In Minoan, the Libation Formula seems to normally start with /atai tewai/
which could very well be "mother of gods" if the second word is a Greek
loan of /theoi/. This goes well with a name correlating with Asherah, a
fertility goddess, further down. The word /atai/ is sometimes also
combined with other words that I can't even begin to make a guess on yet.
Don't forget examples like "Demeter" which incorporate "mother" into
a divine title. This seems to be commonplace in the Aegean.

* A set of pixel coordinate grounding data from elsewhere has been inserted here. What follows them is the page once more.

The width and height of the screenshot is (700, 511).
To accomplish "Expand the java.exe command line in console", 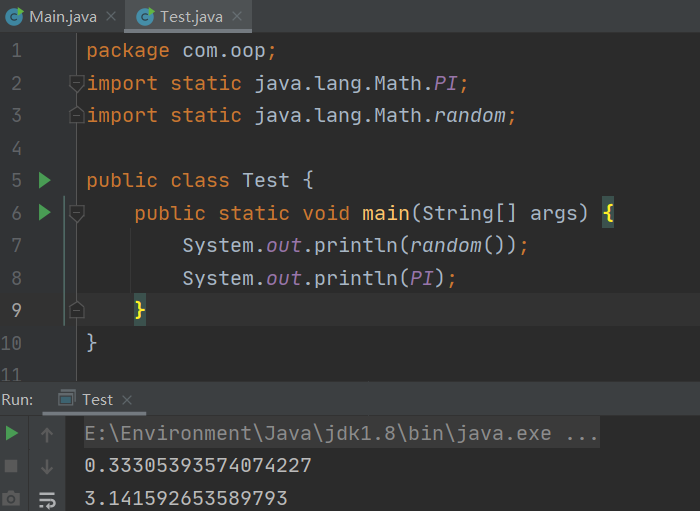I will (581, 435).
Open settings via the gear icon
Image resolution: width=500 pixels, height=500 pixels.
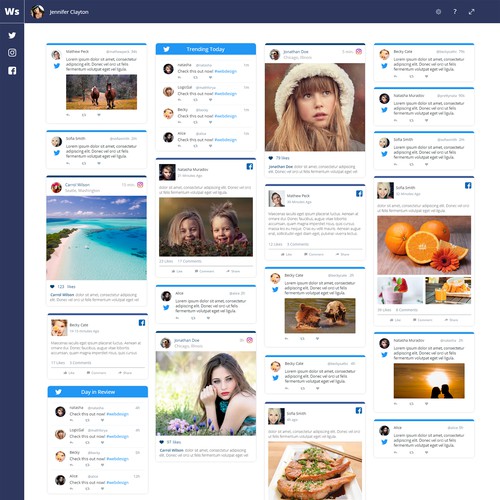click(438, 12)
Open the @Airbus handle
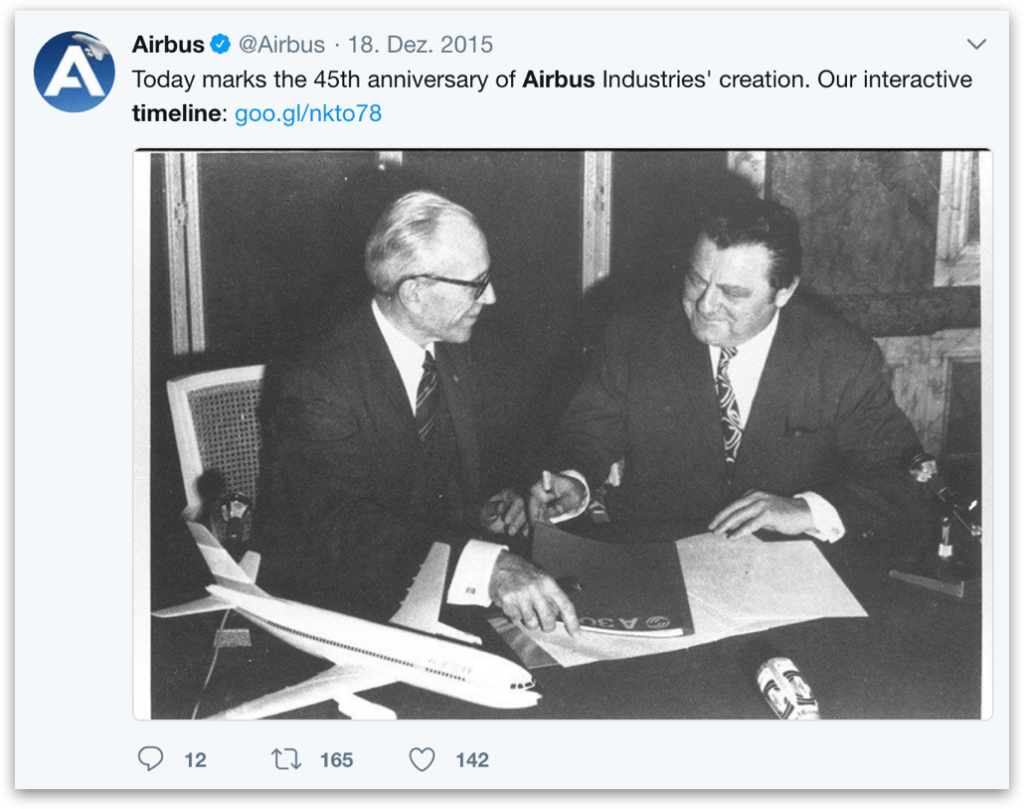This screenshot has height=809, width=1024. tap(281, 44)
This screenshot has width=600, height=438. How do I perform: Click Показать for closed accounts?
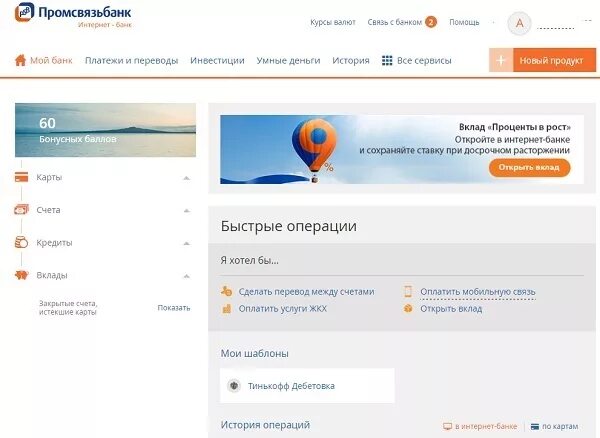tap(174, 308)
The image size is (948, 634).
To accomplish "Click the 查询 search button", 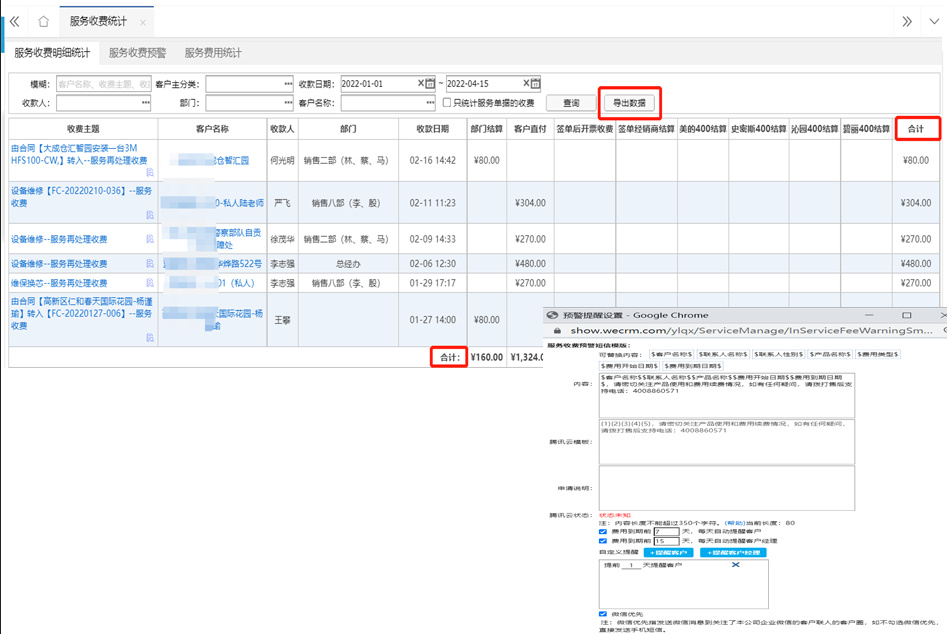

I can conceive of the Minoan religion being very metropolitan and
inclusive, ultimately based on a simple balance of the male and a female
principle, the two both having as many names as the cultures that
interacted with Crete. If one were Greek, one might call the male
principle "Dionysos" and the female "Aphrodite". If one were Babylonian,
a connection with "Baal" and "Ishtar" would be appropriate. Holy phrases
to describe the two principles would have been numerous as well. So
the male and female principles could even be thought of as the divine
"father" and "mother" of the universe. However, I have a bet that while
the female principle was divine and non-physical, the male principle
was the opposite -- tangible, embodied in the very ruler of the people
himself.

So, the word for "mother" looks to me to be not just a kinship term
but a religious keyword. In the EteoCypriot inscription in question
as displayed under "No 3" of http://phaistos.narod.ru/Ana.htm , it
shows:

oite imikani
oite tako enemina
oite taravo enemina

The repetition here tells me that this is all feel-good religiobabble
like that in the excessively repeated Minoan inscriptions. So if the
two languages are related, and related in turn to Etruscan, then there
is a good chance that /oite/ is none other than the EteoCypriot reflex
of Etruscan /ati/ and Minoan /atai/. This makes sense for above and
we are then given a hint as to what it's saying. In the Libation Formula,
the meaning is clearer when we interpret /atai tewai/ as a locative
(which would be expected to be in -i anyway). Based on comparison with
Etruscan which uses -na to form adjectives, I'd say that /enemina/
is an adjective placed after the noun in the typical Etruscanoid order.
The words /tako/ and /taravo/ may be nouns and /imikani/ may be marked
with a locative in -i. That -i is a case ending in this language is
apparent by comparison between No.2 and No.3 where we have an alternation
of /taravi/ and /taravo/. It's also possible that -vo is a collective
ending related to Etruscan /-cHva/, making /taravo/ an inanimate plural
noun. In fact, /taravo/ could be "gifts" based on Etruscan /tur-/ "to
give" + /-(cH)va/ [inanimate plural]. So, I'd say it says something like:

to mother, by/via NOUN
to mother, NOUN ADJ (are given?)
to mother, gifts ADJ (are given?)

Just a thought.


Marco:
> I'm also definitely skeptical about a development /ai/ > /a/ in
> Etruscan.

Yeah, perhaps you're right considering Etr /ais/ "god". So I guess *ati
should suffice. This would then imply that *a- becomes /oi-/ in
EteoCypriot. In fact, considering that genitive *-ase becomes /-ose/ in
ECyp (as in the first inscription of the above mentioned link) it would
seem to indicate that *a often becomes *o in that language anyway.